Tatort-Kritik
"Schattenleben": Milch-Szenen mit Falke sind übertrieben
12. Juni 2022, 19:00 Uhr aktualisiert am 12. Juni 2022, 20:30 Uhr
Der Hamburger "Tatort: Schattenleben" ist eher nur ein klassischer Krimi. Wenn man diesen "Tatort" für seine Diversität feiern will, dann eher wegen des entspannten Auftritts von Jonathan Kwesi Aikins.
Pinneberg! Polizei! Die beiden Begriffe werden in diesem Hamburger "Tatort" (Buch: Lena Fakler, Regie: Mia Spengler) stets mehr ausgespuckt als ausgesprochen. Dazu muss man wissen, dass aus Hamburger Sicht die Pinneberger, nun ja, etwas rückständig sind. Oder, wie Mike Krüger einst sang: "Ich hab ne Pinneberger Nummer, und das ist mein großer Kummer, denn mit so ner Nummer denken alle, man is'n kleiner Dummer."
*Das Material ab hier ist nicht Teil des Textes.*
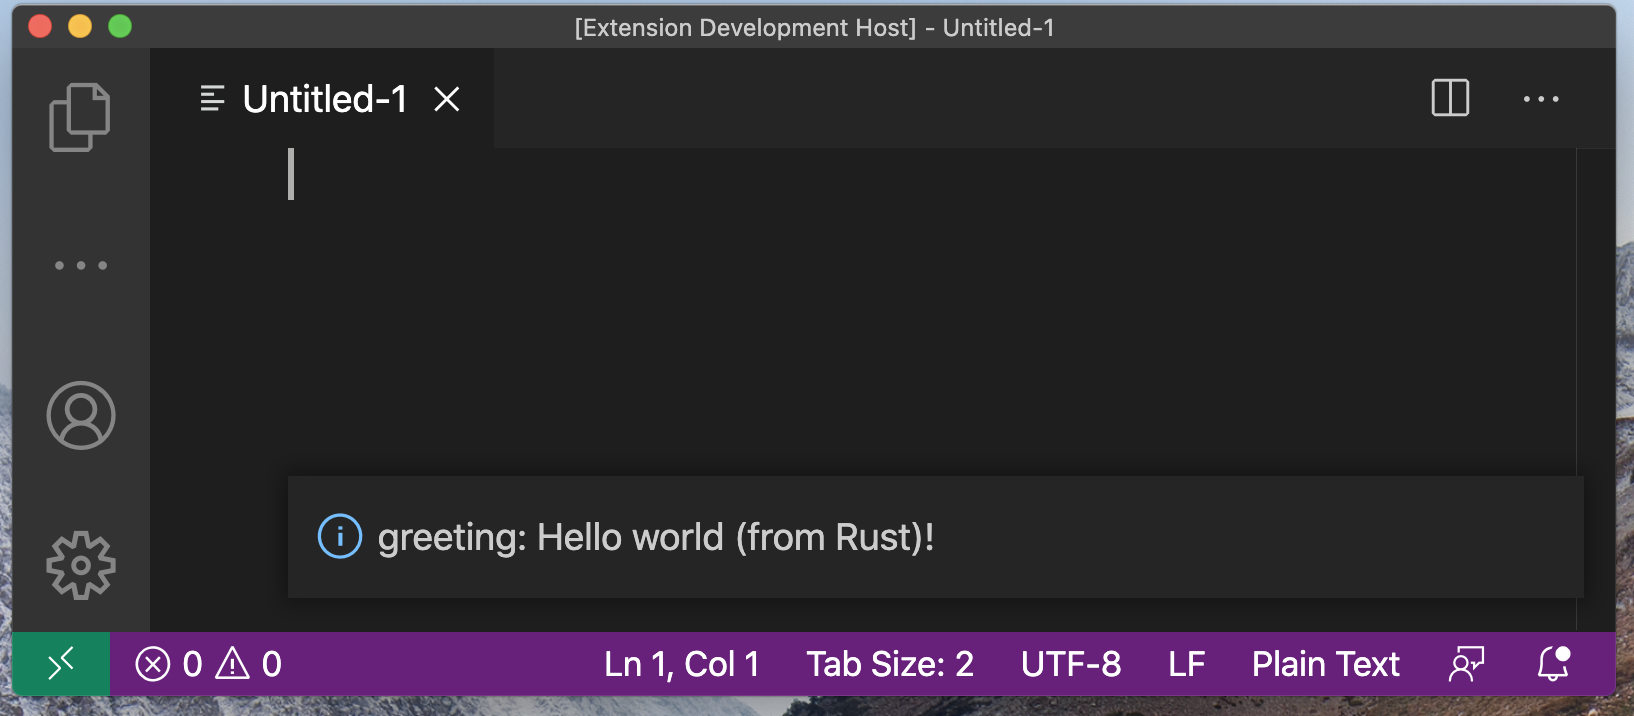
Task: Toggle notifications with the bell icon
Action: pyautogui.click(x=1553, y=664)
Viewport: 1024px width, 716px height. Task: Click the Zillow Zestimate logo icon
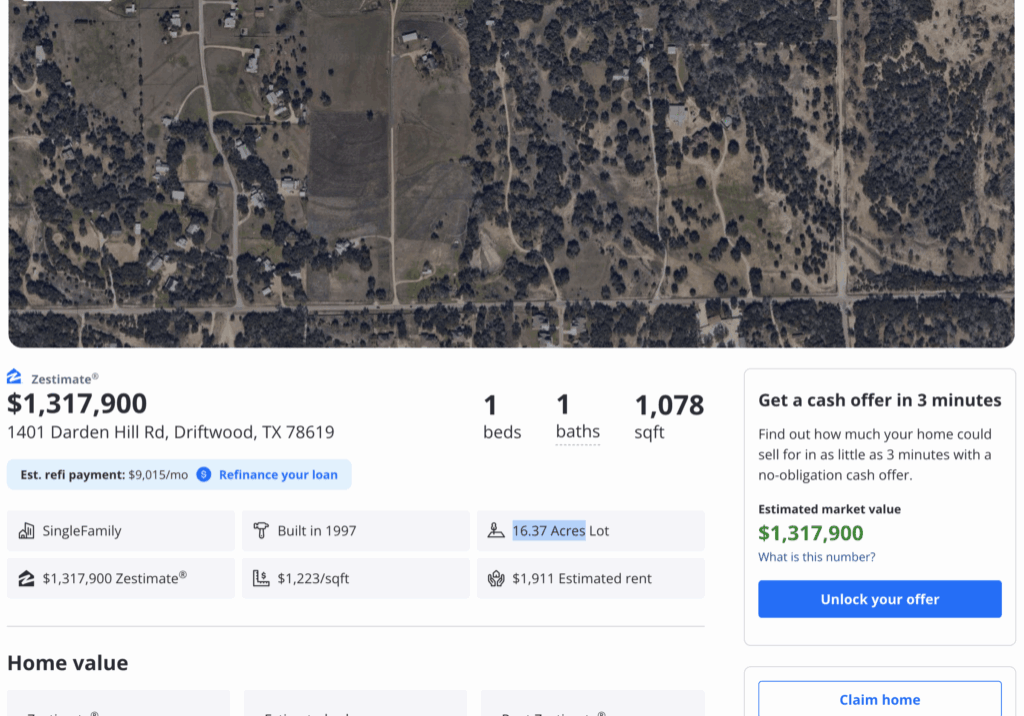coord(14,377)
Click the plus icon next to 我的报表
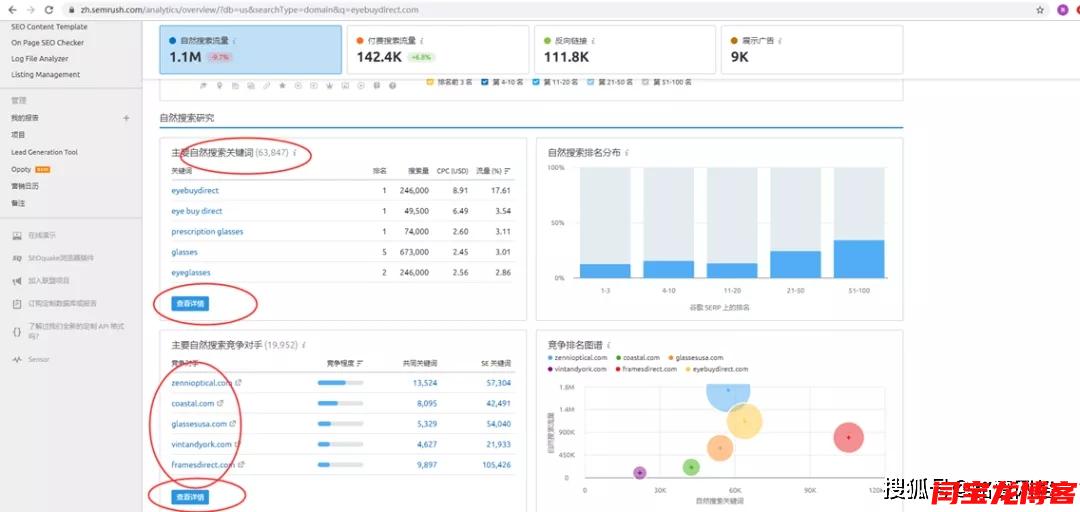The width and height of the screenshot is (1080, 512). (x=126, y=118)
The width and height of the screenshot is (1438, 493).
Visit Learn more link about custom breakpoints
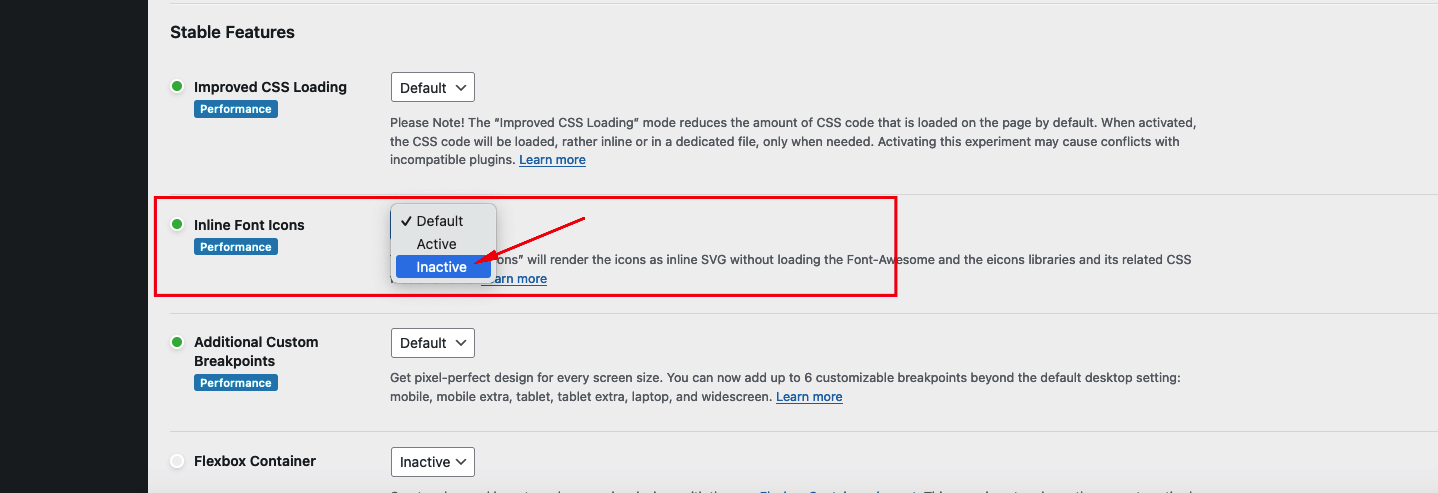(809, 397)
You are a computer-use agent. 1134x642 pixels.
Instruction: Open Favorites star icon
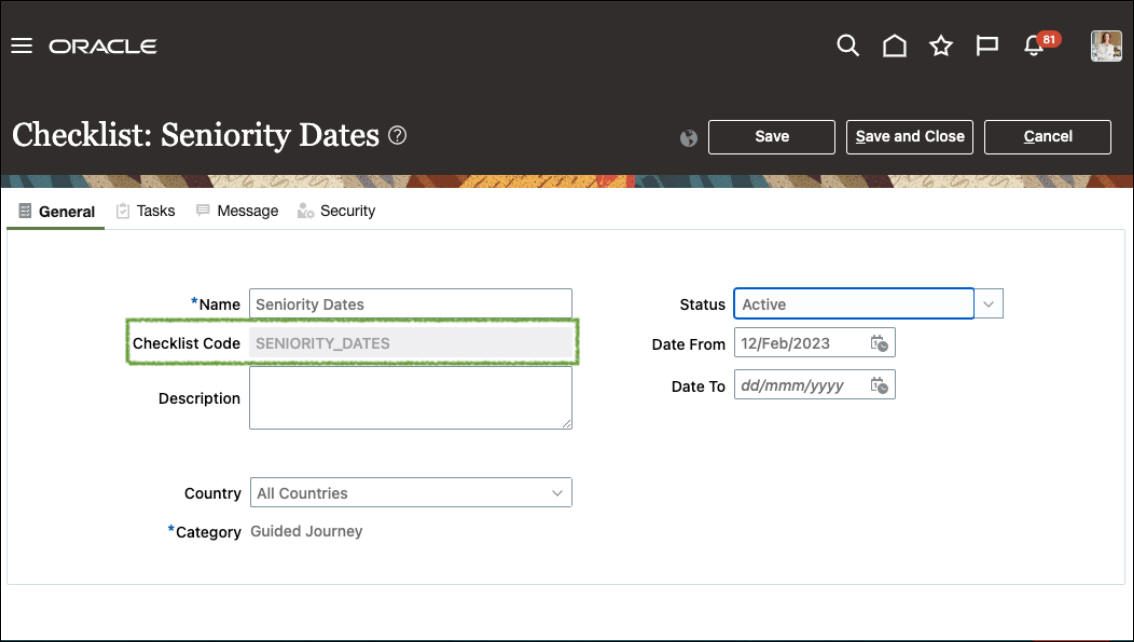tap(941, 46)
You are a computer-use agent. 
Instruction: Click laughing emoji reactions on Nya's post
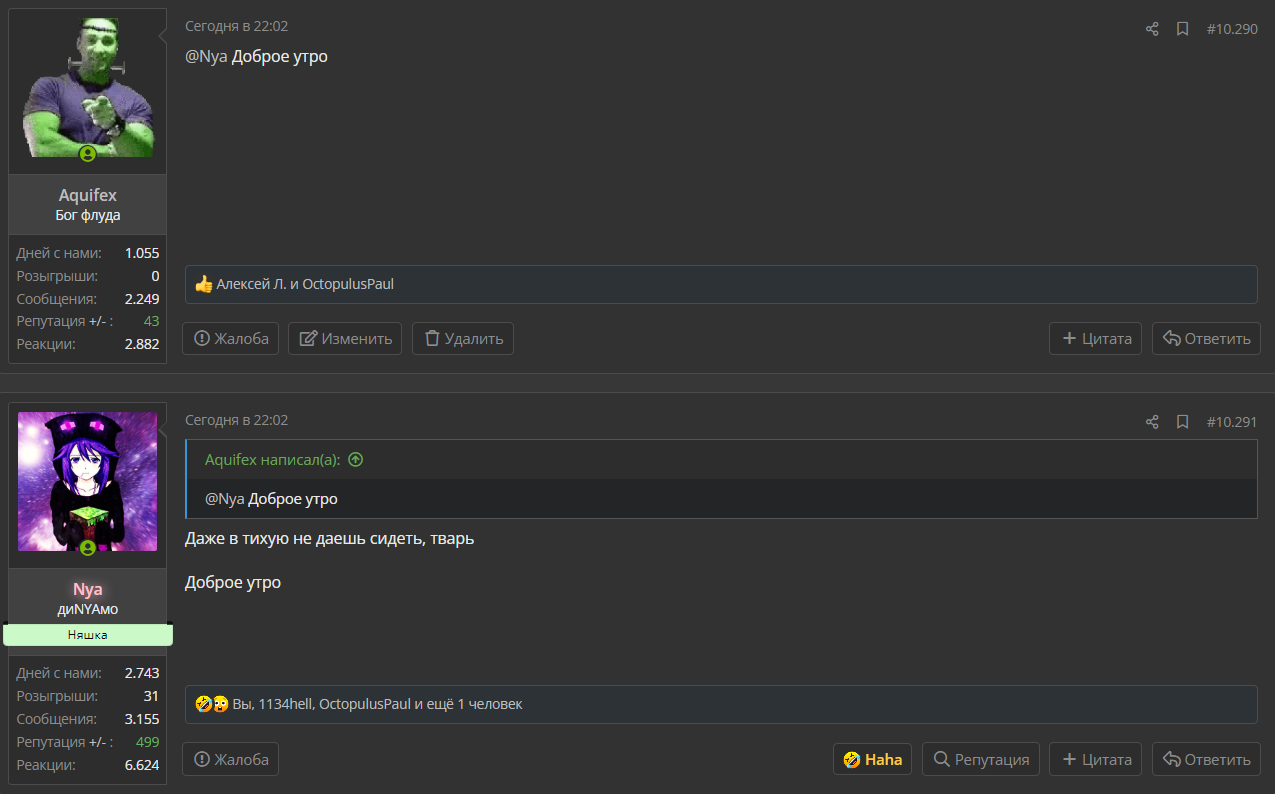pos(212,704)
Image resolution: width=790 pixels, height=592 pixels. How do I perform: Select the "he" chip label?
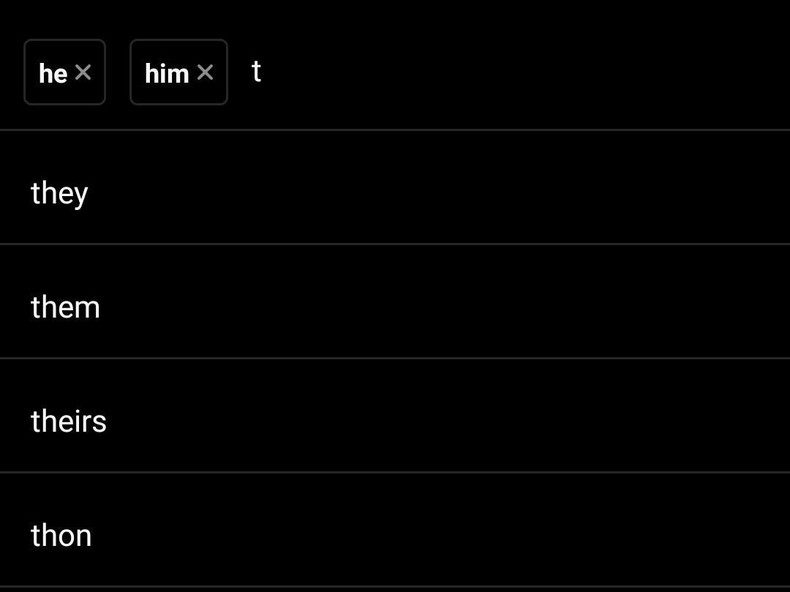[53, 73]
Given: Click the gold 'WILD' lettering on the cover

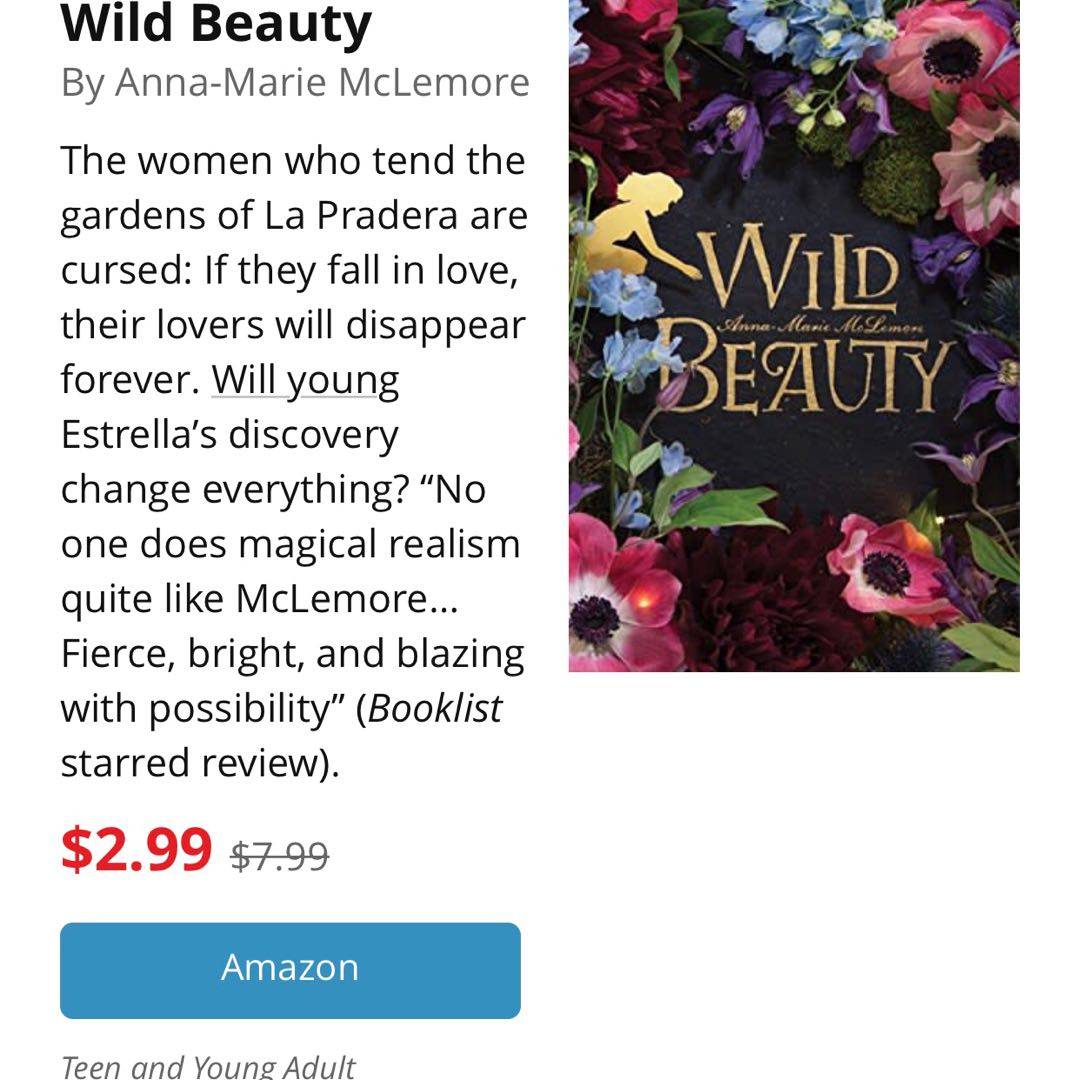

Für die wilden Weiber aus der alternativen Szene ist das spießige Leben in der Hamburger Vorstadt jedenfalls fast so schlimm wie die Polizei. Und in diese Szene taucht Julia Grosz (Franziska Weisz) diesmal tief ein, weil ihre alte Freundin Ela, die als verdeckte Ermittlerin dort eingeschleust wurde, sie verzweifelt um Hilfe anrief - und seitdem verschwunden ist.
Zentrales Thema: Diversität
Diese "FLINTA*"-Szene - Frauen, Lesben, intersexuelle, nicht-binäre, trans und agender Personen - ist im "Tatort: Schattenleben" weit weniger schräg, als das Akronym es vermuten lässt; eine insgesamt nicht völlig unsympathische Frauen-WG mit einigen sehr fragwürdigen Ansichten: Polizisten und Männer sind quasi naturschuldig. Na ja.
Gleichzeitig erzählt "Schattenleben" aber auch von der Liebe, in deren Zentrum Nana Leopold (Gina Haller) steht, die Ela als "Liebe ihres Lebens" vermisst, aber - etwas wankelmütig - dann sofort was mit Julia Grosz anfängt. Und zudem ein Problem mit ihrer unkontrollierbaren Wut hat. Sie wirft der Polizei ein strukturelles Gewaltproblem vor und ist gewissermaßen selbst eins. Aber es reichen ja immer ein, zwei Personen, um den Ruf eines ganzen Hauses zu ruinieren. Immerhin ist da noch als positive Gegenfigur Jana Julia Roth in der Rolle der WG-Mutti Maike Nauener.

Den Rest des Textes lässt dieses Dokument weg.